* _What the exercise asks_
Resume the figure captions on focusing light through scattering media, starting after their final sentence.

* _Document excerpt_
************

Comparison of different wavefront modulation schemes in wavefront shaping. PBR, peak-to-background ratio.

Fig. 2

DOPC using a ferroelectric liquid crystal based spatial light modulator (FLC-SLM). (a) Each FLC-SLM pixel acts as a half-wave plate. PBS, polarizing beamsplitter. (b) Optic axis orientation can be switched between two states, e₁ and e₂, to achieve binary-phase modulation of the incident light E_in θ = 22.5°. (c) Schematic of the setup during wavefront recording for DOPC-based light focusing through scattering media. BB, beam block; BS, beamsplitter; CL, camera lens; DOPC, digital optical phase conjugation; HWP, half-wave plate; M, mirror; MLS, motorized linear stage; MS, mechanical shutter; PC, personal computer; PCIe ×4, peripheral component interconnect express interface with four lanes; SM, scattering medium; S, sample beam; S^*, phase-conjugated sample beam; and R_r and R_p, reference beams for wavefront recording and playback. The distance between SM and L6 (f = 100 mm) is 40 cm. (d) Schematic of the setup during wavefront playback for DOPC-based light focusing through scattering media. (e) Schematic of the setup for focusing light inside a scattering medium comprising two pieces of chicken tissue with ultrasound-guided DOPC. A complete schematic can be obtained by replacing the components enclosed in the dashed box in (c) and (d) with the components enclosed in the dashed box in (e). The acousto-optic modulator (AOM) is used only during wavefront recording. During wavefront playback, to verify that light is focused to the ultrasonic (US) focus, a beamsplitter (BS) reflects the focal pattern onto Camera2 (Cam2). To control the speckle correlation time on the SLM plane, a MLS moves the second piece of tissue at different speeds during the entire DOPC process (including both wavefront measurement and playback). The distance between the two pieces of tissue is 32 mm, and the distance between the ultrasonic focus and the tissue on the right side is 20 mm.

Fig. 3

Workflow of TRUE optical focusing inside scattering media. A rolling shutter was used for Camera1, that is, neighboring rows are exposed successively with a 9.17 μs delay in the start times. The shutter for S (LS6, Vincent Associates) has a full-aperture transfer time of 0.8 ms, while the shutters for R_r (VSR14, Vincent Associates) and R_p (VS14, Vincent Associates) have full-aperture transfer times of 1.5 ms, because of larger aperture sizes (14 mm). FG, function generator; Ch, channel; RF, radio-frequency.

************

* _Exercise data_

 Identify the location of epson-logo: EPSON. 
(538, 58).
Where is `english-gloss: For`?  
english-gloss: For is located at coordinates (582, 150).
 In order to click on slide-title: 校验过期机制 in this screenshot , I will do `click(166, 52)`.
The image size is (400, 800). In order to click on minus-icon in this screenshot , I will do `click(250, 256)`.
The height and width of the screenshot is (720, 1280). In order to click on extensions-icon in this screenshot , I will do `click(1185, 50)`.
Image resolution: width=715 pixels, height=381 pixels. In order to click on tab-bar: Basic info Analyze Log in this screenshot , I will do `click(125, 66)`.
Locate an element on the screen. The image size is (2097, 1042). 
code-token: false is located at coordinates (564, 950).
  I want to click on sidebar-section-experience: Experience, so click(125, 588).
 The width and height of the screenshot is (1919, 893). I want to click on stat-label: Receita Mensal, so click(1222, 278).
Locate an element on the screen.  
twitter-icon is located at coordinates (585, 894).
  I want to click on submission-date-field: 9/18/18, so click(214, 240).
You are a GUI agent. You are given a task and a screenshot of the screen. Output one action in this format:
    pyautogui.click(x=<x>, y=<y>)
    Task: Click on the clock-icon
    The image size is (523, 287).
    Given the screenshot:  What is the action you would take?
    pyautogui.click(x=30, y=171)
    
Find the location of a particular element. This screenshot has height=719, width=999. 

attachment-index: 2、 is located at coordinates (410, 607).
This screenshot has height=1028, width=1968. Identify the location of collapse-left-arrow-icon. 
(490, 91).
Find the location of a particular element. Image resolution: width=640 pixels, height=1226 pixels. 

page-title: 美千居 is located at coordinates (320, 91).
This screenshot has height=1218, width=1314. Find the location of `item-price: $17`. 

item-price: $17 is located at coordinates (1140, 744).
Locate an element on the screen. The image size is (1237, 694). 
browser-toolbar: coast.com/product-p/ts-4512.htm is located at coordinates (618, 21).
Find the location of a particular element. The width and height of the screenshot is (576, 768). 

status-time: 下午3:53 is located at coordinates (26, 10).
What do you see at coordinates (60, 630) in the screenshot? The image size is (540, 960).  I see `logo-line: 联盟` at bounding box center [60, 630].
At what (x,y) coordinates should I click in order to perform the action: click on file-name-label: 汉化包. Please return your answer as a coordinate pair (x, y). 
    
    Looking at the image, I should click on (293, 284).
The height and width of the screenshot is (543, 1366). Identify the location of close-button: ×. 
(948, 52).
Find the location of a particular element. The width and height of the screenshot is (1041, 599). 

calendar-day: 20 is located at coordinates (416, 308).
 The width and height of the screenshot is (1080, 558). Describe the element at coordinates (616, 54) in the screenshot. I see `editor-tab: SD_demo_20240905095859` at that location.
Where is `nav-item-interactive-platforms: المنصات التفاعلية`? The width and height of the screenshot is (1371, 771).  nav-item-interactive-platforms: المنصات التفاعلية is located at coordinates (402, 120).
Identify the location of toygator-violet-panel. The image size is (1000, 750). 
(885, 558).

************

* _The answer_
Fig. 4

System performance quantification. (a) Image of the DOPC focus after light passed through an opal diffuser with a 4π scattering angle. The PBR is 5.1 × 10³. Scale bar, 100 μm. (b) Focal intensity distribution along the vertical direction.

Fig. 5

Focusing light through moving scattering tissue. (a) Correlation coefficient between the speckle patterns as a function of time, when a 3 mm thick slice of chicken tissue was moved at 0.01 mm/s. Speckle correlation time τ_c =1.3 × 10² ms was determined for this speed. (b) Relationship between the speckle correlation time and the tissue movement speed. Errors bars are not plotted due to indiscernible lengths in the figure. (c) Images of the DOPC foci after light passed through the tissue, when the tissue was moved at different speeds. Scale bar, 100 μm. (d) PBR as a function of the speckle correlation time. The error bar shows the standard deviation of three measurements.

Fig. 6

Focusing light inside a dynamic scattering medium comprised of two pieces of chicken tissue. (a) Images of the foci achieved by TRUE focusing at different speckle correlation times (τ_c). Scale bar, 500 μm. (b) The PBR as a function of the speckle correlation time. The error bar shows the standard deviation of three measurements.